WORK REQUEST: Return all of the listing word for word; the pictures stay out.
■ ■ ■ ■ ■
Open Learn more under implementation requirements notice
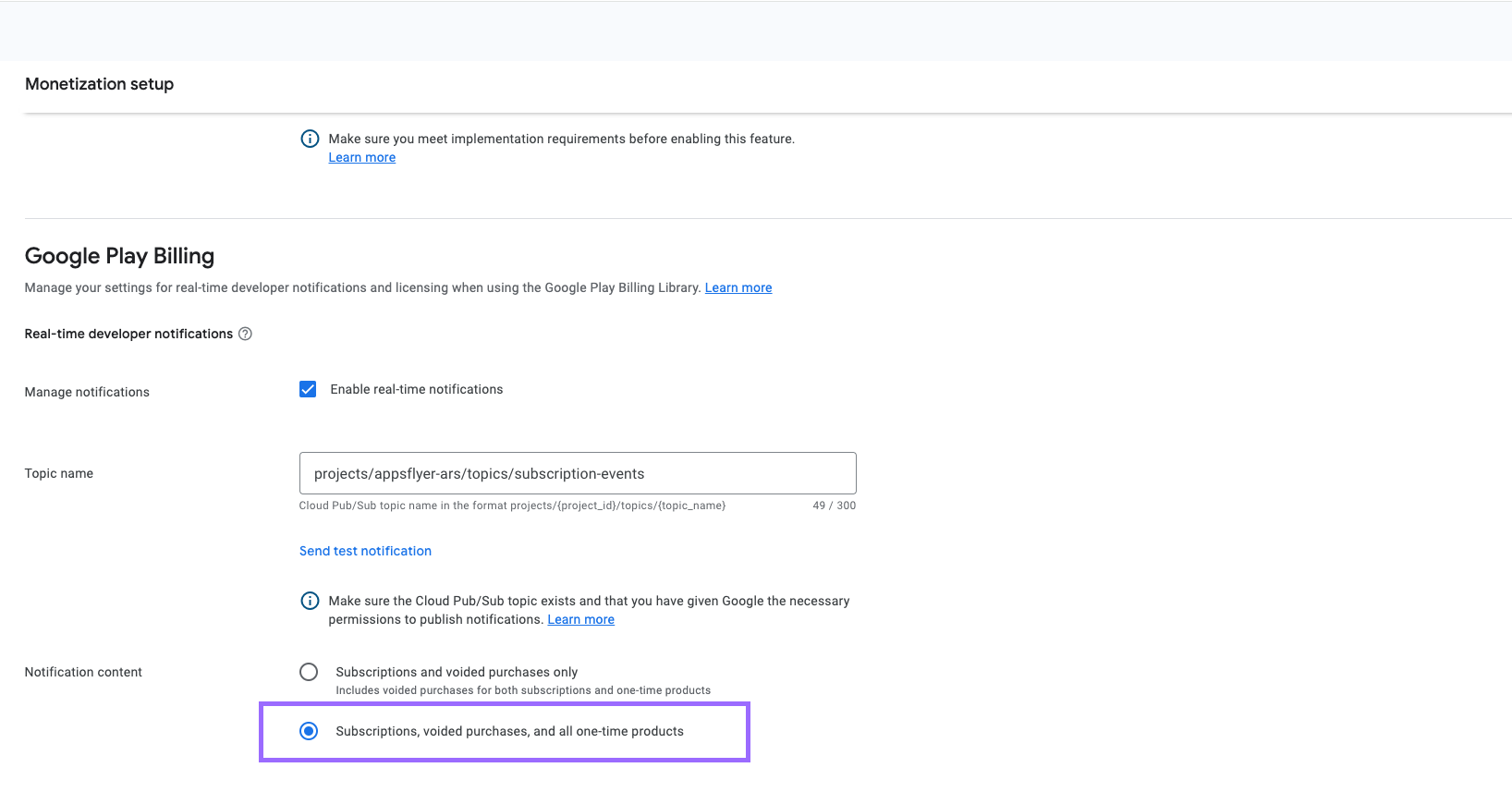This screenshot has height=792, width=1512. tap(361, 157)
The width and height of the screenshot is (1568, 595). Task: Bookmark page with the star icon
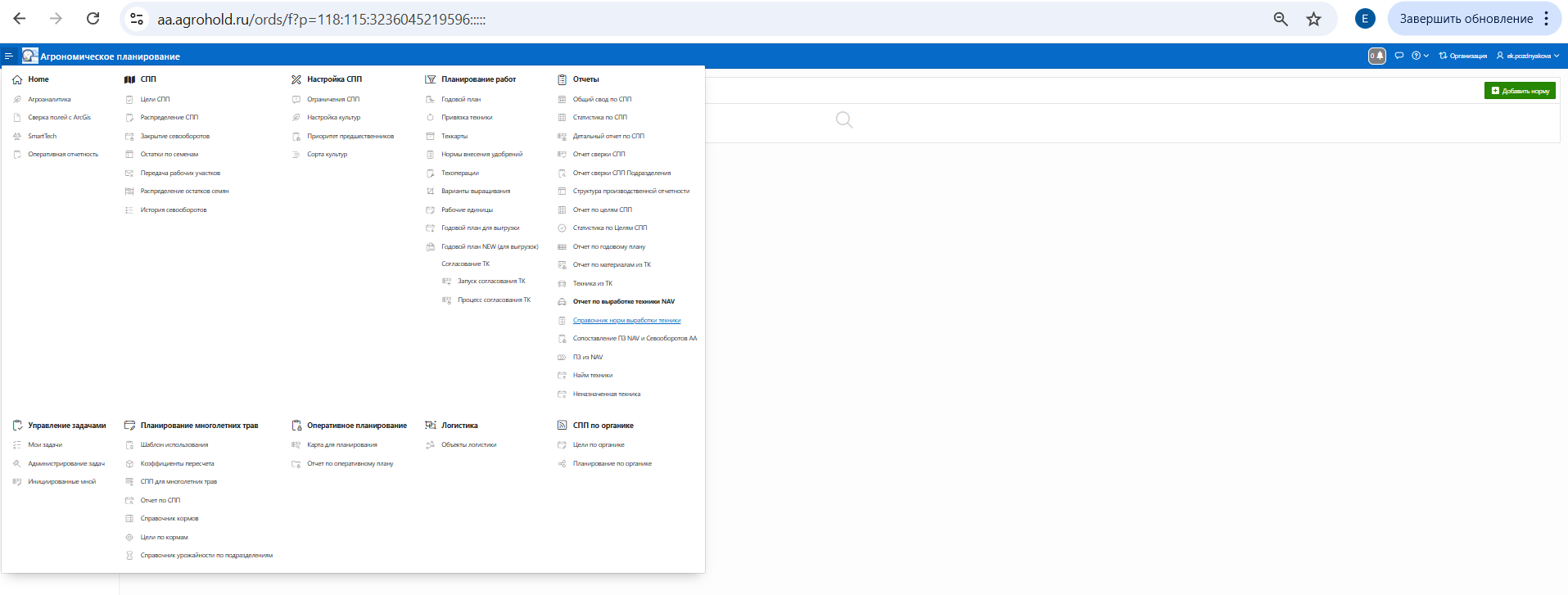coord(1313,19)
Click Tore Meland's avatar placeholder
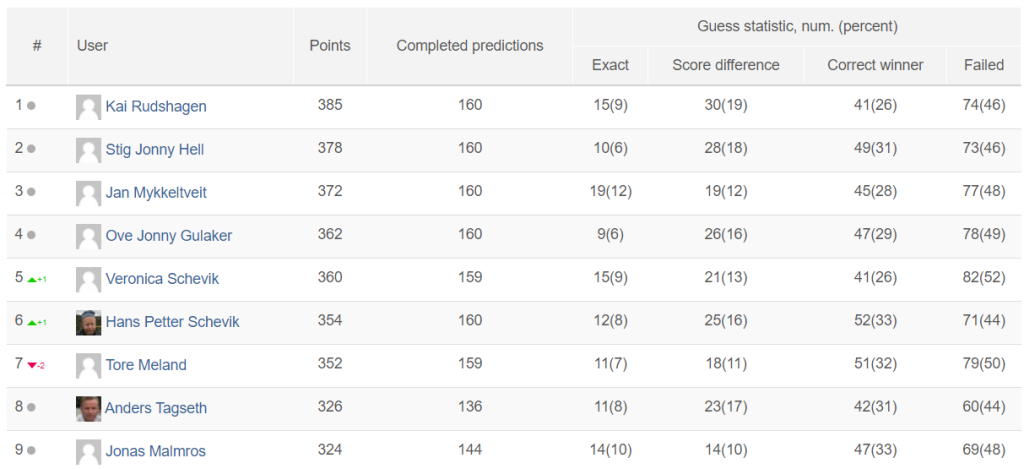The height and width of the screenshot is (469, 1024). click(88, 365)
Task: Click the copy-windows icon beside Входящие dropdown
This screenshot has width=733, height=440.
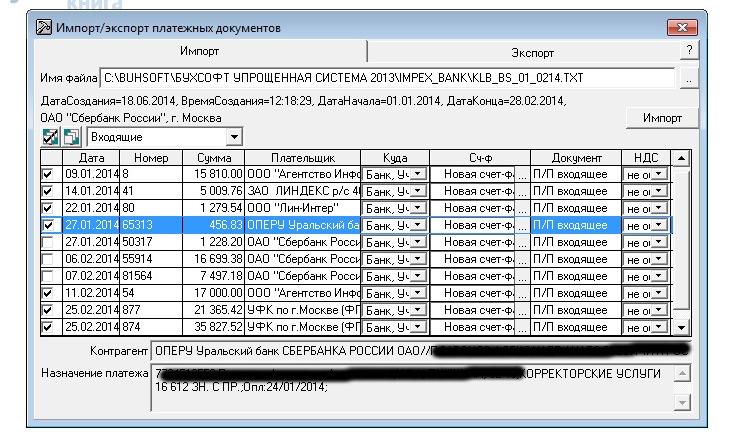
■ ■ ■ ■ ■
SOLUTION TO THIS TASK:
Open Learn more under implementation requirements notice
This screenshot has height=792, width=1512. tap(361, 157)
The width and height of the screenshot is (1568, 595). Task: Bookmark page with the star icon
coord(1313,19)
Click Tore Meland's avatar placeholder
The height and width of the screenshot is (469, 1024). click(88, 365)
Task: Click the copy-windows icon beside Входящие dropdown
This screenshot has width=733, height=440.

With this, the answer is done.